▲ Kick
▲ Snare
▲ Hi-hat
▲ Tom
▲ Bass Drum
▲ Drum samples are generated by the conditional WGAN with gradient penalty (WGAN-GP), which directly generates one-dimensional time waveforms. iZotope's BreakTweaker drum samples, which are royalty-free, were used as a dataset for training.
▲ Continuous morphing of the generated audio sample according to the continuous change (linear interpolation) in the latent vector space. For this demo, a WGAN-GP which generates two-dimensional spectrograms was used. The generated spectrograms were converted into waveforms using the Griffin-Lim algorithm. NSynth dataset was used for training.
code: https://github.com/soohyun123/Drums-sample-generator-using-conditional-GAN
▲ The code is based on Librosa and PyTorch libraries.
This research project was proposed in May 2018, and selected for the Undergraduate Research Program (URP) of Korea Advanced Institute of Science and Technology (KAIST) with financial support.
It was 2018 when GAN was still quite a brand-new thing.
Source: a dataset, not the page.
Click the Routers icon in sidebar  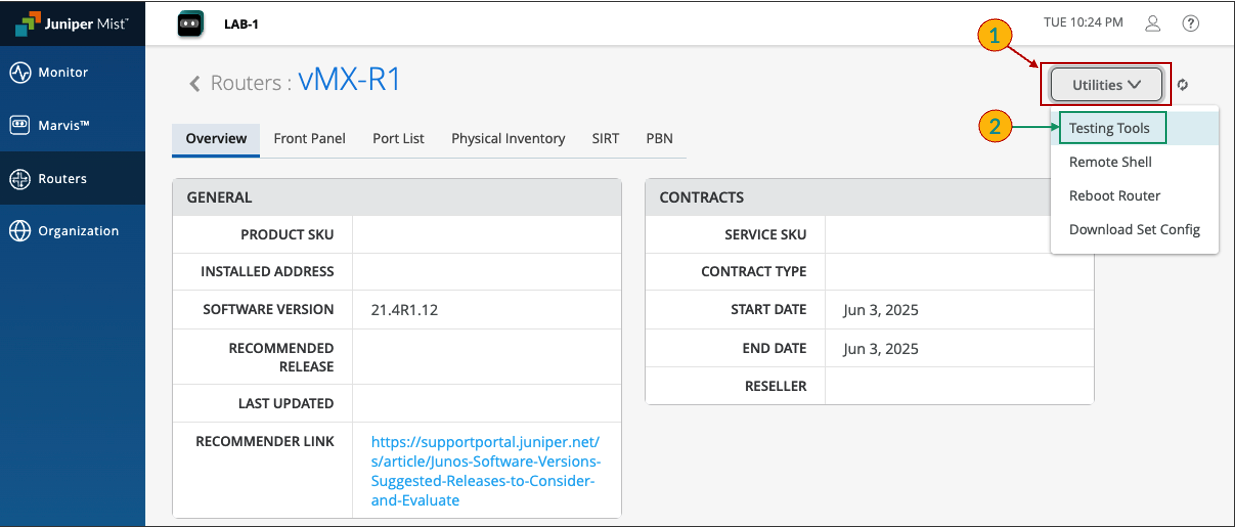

After this project, I went for Korean military serivce until 2021.
This research proceeded through two phases:
At first, from June 2018 to December 2018, I tested the method in which spectrograms were generated by WGAN-GP and then were converted into waveforms using the Griffin-Lim algorithm.
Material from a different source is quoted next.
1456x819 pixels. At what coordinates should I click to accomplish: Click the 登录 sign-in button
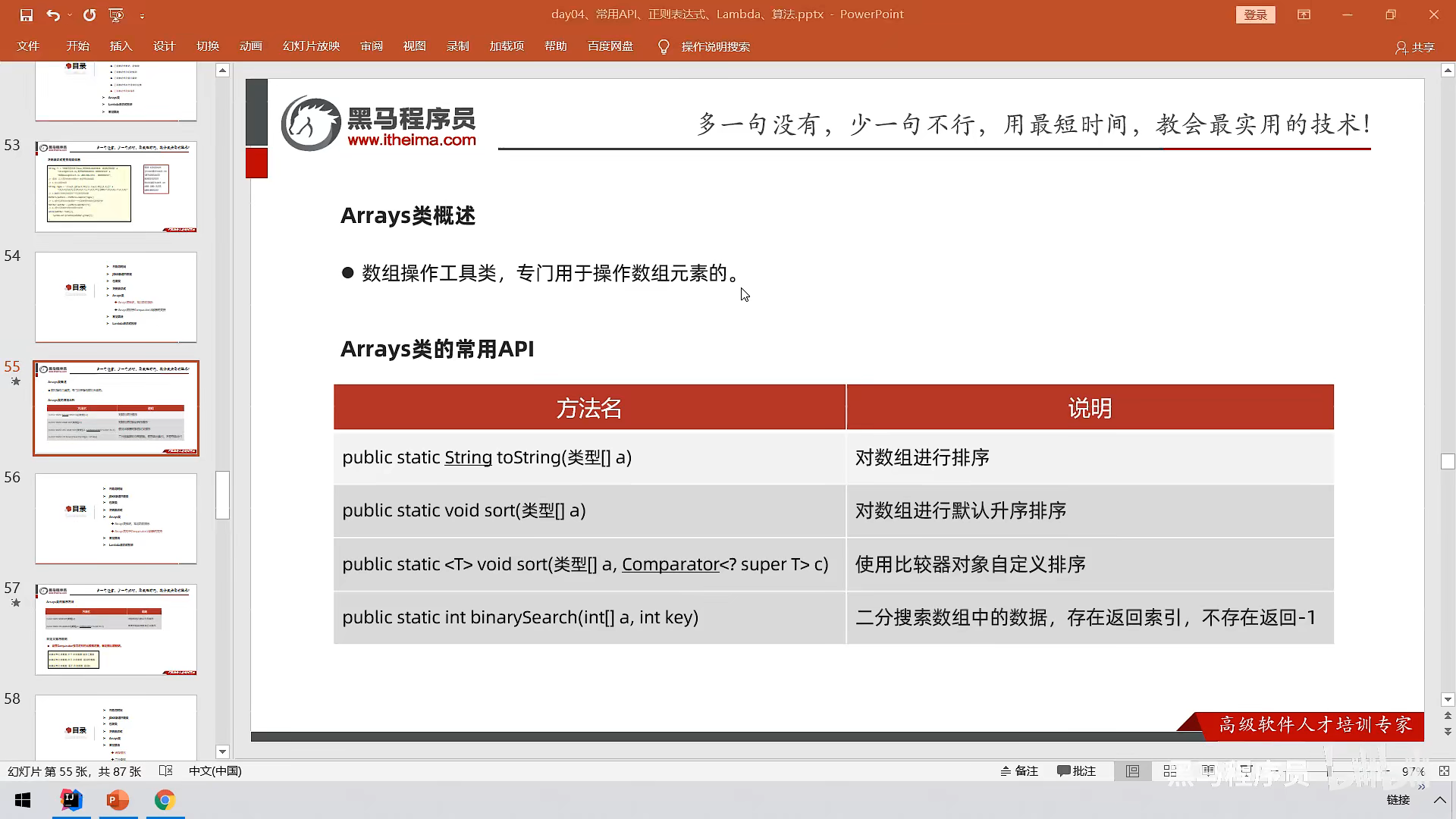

Inspired by the success of GAN in the image domain, I tried generating spectrograms with GAN since spectrograms are also two-dimensional images. I first tried a vanilla DCGAN architecture with binary cross-entropy (BCE) loss for training, but it did not work. Then I found out that using WGAN-GP is essential for successful training when the size of images is as large as 128x128. (But, as of 2021, there are generative models capable of generating much larger images with high fidelity.) NSynth dataset was used for training.
I also examined if a continuous change of a latent vector results in a continuous morphing of the output sound; I could hear that the output sound changed continuously according to the continuous change between two latent vectors.
▲ Training of the spectrogram WGAN-GP
During this period, Chris Donahue et al. (2019) released the preprint of their paper on audio generation with GAN, which included the range that my project dealt with. The authors called the method that I tested 'SpecGAN'. They also tested 'WaveGAN', which directly generates one-dimensional time waveforms. And their results showed that WaveGAN is better than SpecGAN in terms of sound quality.
Hence, from January 2019 to February 2019, I also tested the so-called WaveGAN method by modifying my so-called SpecGAN method. And I also added a conditional input feature using one-hot encoding. iZotope's BreakTweaker drum samples were used as a dataset for training, and a conditional input indicated which part of a drum-set (e.g. kick, snare, hi-hat, etc.) each audio sample corresponded.
Later Jesse Engel et al. (2019) improved the fidelity and frequency resolution of audio generation with GAN by generating instantaneous frequency spectra together with log-magnitude spectrograms to provide coherent phase information.